Theodor Adorno (1903-1969) était l'un des penseurs centraux de l'École de Francfort, un groupe intellectuel qui a fondé et façonné la « théorie critique » de la société du XXe siècle. L'un de ses principaux arguments concernait l'idée que l'industrie culturelle (télévision, radio, cinéma, musique) transforme l'art en un produit de consommation standardisé, abrutissant la pensée critique et transformant l'art en un instrument de répression et de contrôle social. Par exemple, dans un court extrait, on entend la critique d'Adorno à l'égard de la musique engagée : en devenant populaire, cette musique perd son pouvoir de véritable protestation sociale.

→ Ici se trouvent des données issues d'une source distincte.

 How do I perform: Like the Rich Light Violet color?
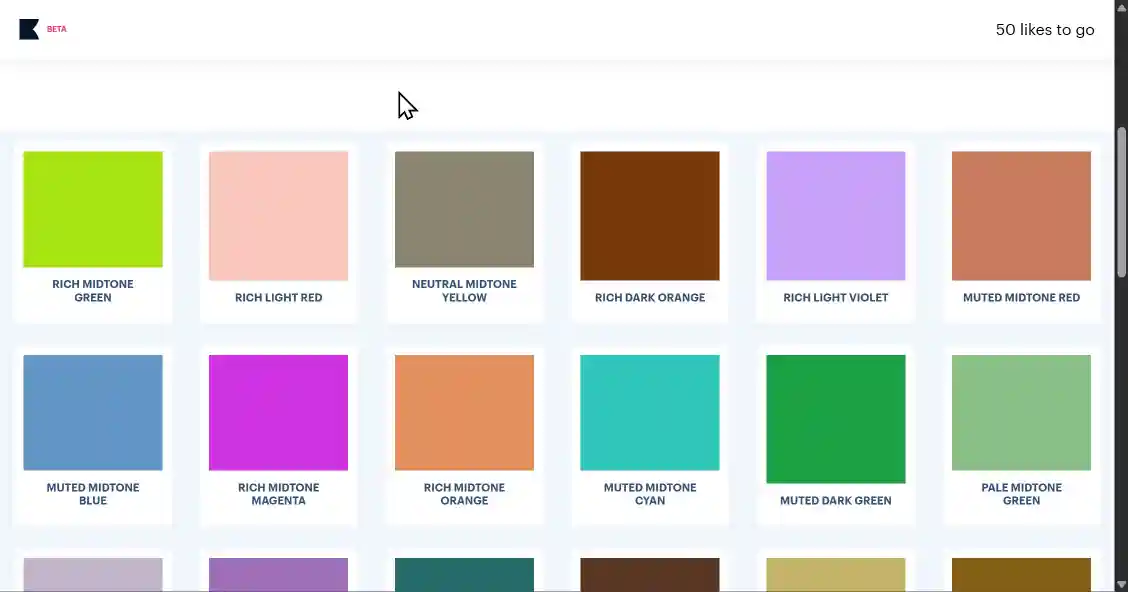tap(836, 216)
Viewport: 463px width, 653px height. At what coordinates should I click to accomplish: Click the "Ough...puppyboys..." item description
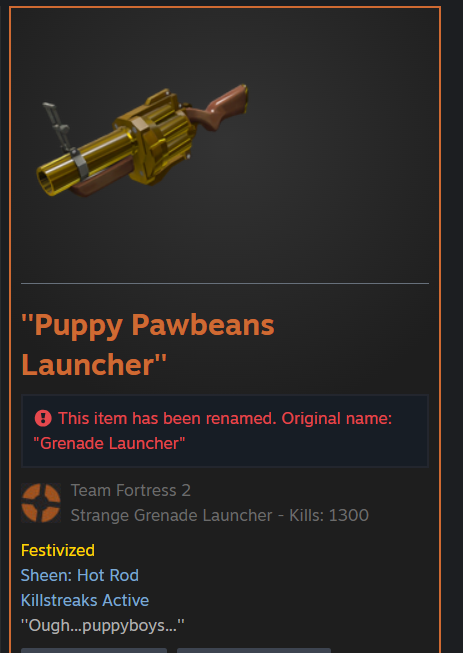(x=103, y=625)
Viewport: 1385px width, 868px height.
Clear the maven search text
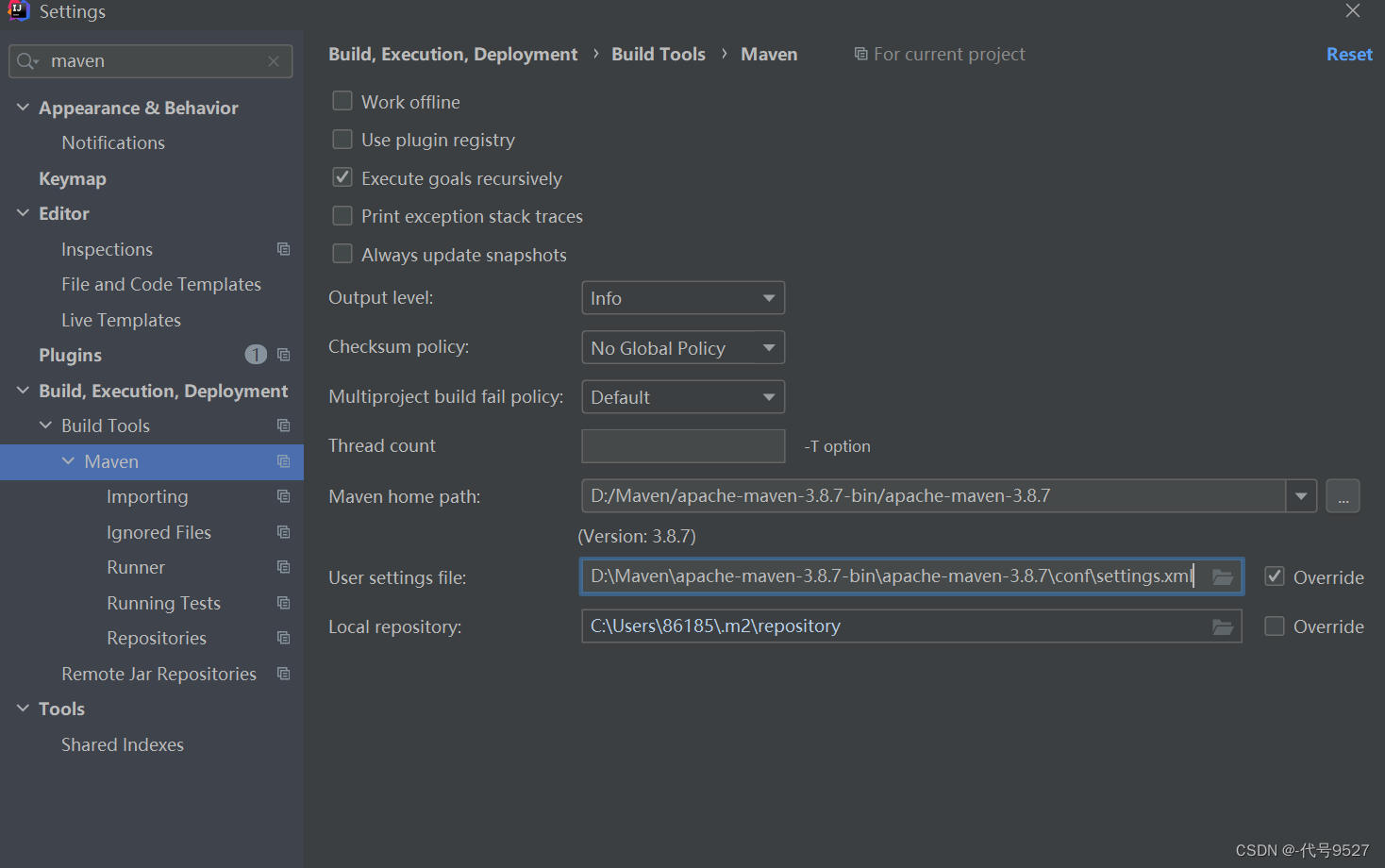[x=274, y=61]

Il fait spécifiquement référence à la chanson de Joan Baez, « We Shall Overcome », écrite à la suite de la guerre du Vietnam.
Adorno soutient essentiellement que la musique, lorsqu'elle est agréable à l'oreille et s'intègre à la culture populaire, dissimule et même annule les paroles percutantes qui expriment la douleur, sapant ainsi l'objectif de la chanson, qui est d'éveiller et d'induire le changement. Sa critique est, en effet, un refus du processus presque automatique d'assimilation harmonieuse de l'art (ou de la musique, dans ce cas précis) dans le système. Il pointe précisément du doigt la fonction du fantasme – « prendre quelque chose de terrible et le transformer en quelque chose de consommable »1 – qui produit une illusion d'harmonie à travers une musique agréable. En ce sens, on peut dire – avec Lacan – que la musique elle-même peut servir de fantasme, masquant l'impossible et l'insupportable.
Dans le Séminaire XVIII, Lacan parle du littoral comme d'un non-rapport absolu entre deux domaines2. Autrement dit, même s'il est possible de nommer la chose elle-même avec des mots, cela ne fera que l'envelopper ; cela ne sera jamais la chose elle-même. Parallèlement à la critique d'Adorno, on peut dire que la rencontre avec l'altérité absolue peut servir d'occasion à un changement subjectif. Adorno écrit dans l'un de ses textes que la musique engagée ne peut être que celle qui est si dissonante qu'elle en devient presque impossible à écouter. Un effort est donc nécessaire : consentir à admettre ce réel comme une altérité radicale en tant que telle, afin qu'une possibilité émerge d'en faire quelque chose, un savoir-faire, comme une opportunité de changement.
[1] Brown R., Theodor Adorno on Popular Music and Protest, disponible sur : https://www.youtube.com/watch?v=-njxKF8CkoU.
[2] Cf. Lacan J., Le Séminaire, livre XVIII, D'un discours qui ne serait pas du semblant, texte établi par J.- A. Miller, Paris, Seuil, 2007, p. 117.